I cristiani ripresero in buona parte la cerimonia ebraica, compresa la consumazione rituale dell’agnello (associato all’eucarestia) e del pane azzimo: e dopo molte polemiche tra le loro varie “Chiese” – cioè le comunità rette da un epìscopos, un “ispettore” – decisero di spostare la celebrazione dal giorno del plenilunio (che variava di anno in anno, secondo il ciclo lunare) alla domenica che immediatamente lo seguiva. Ciò spiega perché la Pasqua cristiana può essere celebrata, variando ciascun anno, tra il 22 marzo e il 15 aprile. Chi volesse saperne di più, potrebbe utilmente consultare il libro di Adriano Cappelli, Cronologia, cronografia e calendario perpetuo, edizioni Hoepli (continuamente aggiornato).

Quanto alle differenze tra la Chiesa cattolica e le altre Chiese occidentali da una parte e quelle ortodosse e orientali nelle loro variabili nate con lo “Scisma d’Occidente” dall’altra, esso dipende dal fatto che entrambe continuavano originariamente a utilizzare la celebre riforma calendariale voluta da Giulio Cesare e quindi il “Calendario giuliano”, che era solare. Ma esso era stato calcolato in un modo che comportava un’eccedenza temporale che, sommandosi anno dietro anno, aveva condotto a uno scarto al quale ordinò di porre rimedio papa Gregorio XIII con la bolla Inter gravissimas del 24 febbraio 1582, entrata in vigore in tutti i Paesi che la riconobbero il 5 ottobre successivo. In pratica, lo scarto è di una decina di giorni tendente al rialzo: il primo giorno dell’anno secondo il calendario giuliano, mantenuto dalle Chiesa ortodosse e orientali, cadeva il 1° gennaio dal 1583 che però, per chi aveva adottato quello gregoriano, era l’11 del medesimo mese; oggi il 1° gennaio “giuliano”, cioè ortodosso e orientale, cioè cattolico e riformato. Ciò per le feste cristiane che (come il Natale e l’Epifania) seguono il calendario “solare” e quindi hanno un giorno fisso. Ma la Pasqua e le altre feste seguono il calendario “lunare” d’origine non romana bensì ebraica ed hanno pertanto un carattere mobile in quanto i mesi solare e lunare non si equivalgono: tali feste sono la Pasqua, l’Ascensione quaranta giorni dopo, la Pentecoste cinquanta. L’incrociarsi dei calendari “giuliano” e “gregoriano”, solari entrambi, e di quello “lunare” della Pasqua e delle feste da essa derivate ha creato questo corto circuito.

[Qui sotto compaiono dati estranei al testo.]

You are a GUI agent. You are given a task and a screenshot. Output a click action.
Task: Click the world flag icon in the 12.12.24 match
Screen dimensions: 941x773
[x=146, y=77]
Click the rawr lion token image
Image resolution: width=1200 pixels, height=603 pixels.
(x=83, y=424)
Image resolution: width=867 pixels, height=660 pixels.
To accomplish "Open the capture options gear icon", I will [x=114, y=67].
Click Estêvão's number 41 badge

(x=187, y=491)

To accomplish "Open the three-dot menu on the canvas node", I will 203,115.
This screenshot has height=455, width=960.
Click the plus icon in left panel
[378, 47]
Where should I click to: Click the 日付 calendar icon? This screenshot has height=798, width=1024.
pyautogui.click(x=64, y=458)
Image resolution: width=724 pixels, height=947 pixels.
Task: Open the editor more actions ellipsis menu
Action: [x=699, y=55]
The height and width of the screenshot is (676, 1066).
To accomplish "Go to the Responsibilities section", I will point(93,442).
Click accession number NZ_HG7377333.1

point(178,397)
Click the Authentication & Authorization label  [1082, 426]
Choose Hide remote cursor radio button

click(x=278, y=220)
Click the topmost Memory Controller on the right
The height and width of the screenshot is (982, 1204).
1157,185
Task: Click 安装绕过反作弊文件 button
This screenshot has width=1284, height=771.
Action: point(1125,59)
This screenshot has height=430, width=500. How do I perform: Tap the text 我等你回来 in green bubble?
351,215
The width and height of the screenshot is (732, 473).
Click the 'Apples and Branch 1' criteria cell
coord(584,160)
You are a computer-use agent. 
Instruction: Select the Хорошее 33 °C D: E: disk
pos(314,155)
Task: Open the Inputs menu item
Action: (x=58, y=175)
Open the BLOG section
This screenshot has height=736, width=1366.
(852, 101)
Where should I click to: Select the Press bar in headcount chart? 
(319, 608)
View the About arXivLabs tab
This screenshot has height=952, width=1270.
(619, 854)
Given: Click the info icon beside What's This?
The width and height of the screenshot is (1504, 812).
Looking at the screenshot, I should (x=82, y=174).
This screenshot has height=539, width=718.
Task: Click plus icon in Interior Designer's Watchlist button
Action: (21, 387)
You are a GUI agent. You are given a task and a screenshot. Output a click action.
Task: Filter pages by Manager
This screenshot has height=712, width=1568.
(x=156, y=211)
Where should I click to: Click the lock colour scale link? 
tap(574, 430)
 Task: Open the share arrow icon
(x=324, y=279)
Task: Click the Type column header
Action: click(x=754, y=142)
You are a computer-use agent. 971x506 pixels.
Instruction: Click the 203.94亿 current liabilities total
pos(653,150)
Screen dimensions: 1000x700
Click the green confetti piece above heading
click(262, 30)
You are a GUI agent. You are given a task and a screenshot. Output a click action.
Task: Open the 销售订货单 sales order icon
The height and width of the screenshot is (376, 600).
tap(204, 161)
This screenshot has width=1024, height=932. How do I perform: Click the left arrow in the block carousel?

La Modernità ha semplificato tutto, implicitamente negando ogni valore alle feste religiose. Al livellamento moderno corrisponde la prevalente mentalità dei giorni nostri. Se l’agnello non ci rinvia più né alla liberazione del popolo ebraico dalla schiavitù d’Egitto né al Sacrificio del Cristo che ha liberato l’umanità dalla morte spirituale, allora l’agnello è solo una povera bestia massacrata inutilmente. E perché mai gli israeliani non dovrebbero bombardare gli ospedali di Gaza, o i russi quelli di Sumy? La guerra ha una sua logica, i riti religiosi fantasia. Ma il consumismo continua: quello rende. Giù, quindi: con le bombe, gli agnelli e le uova.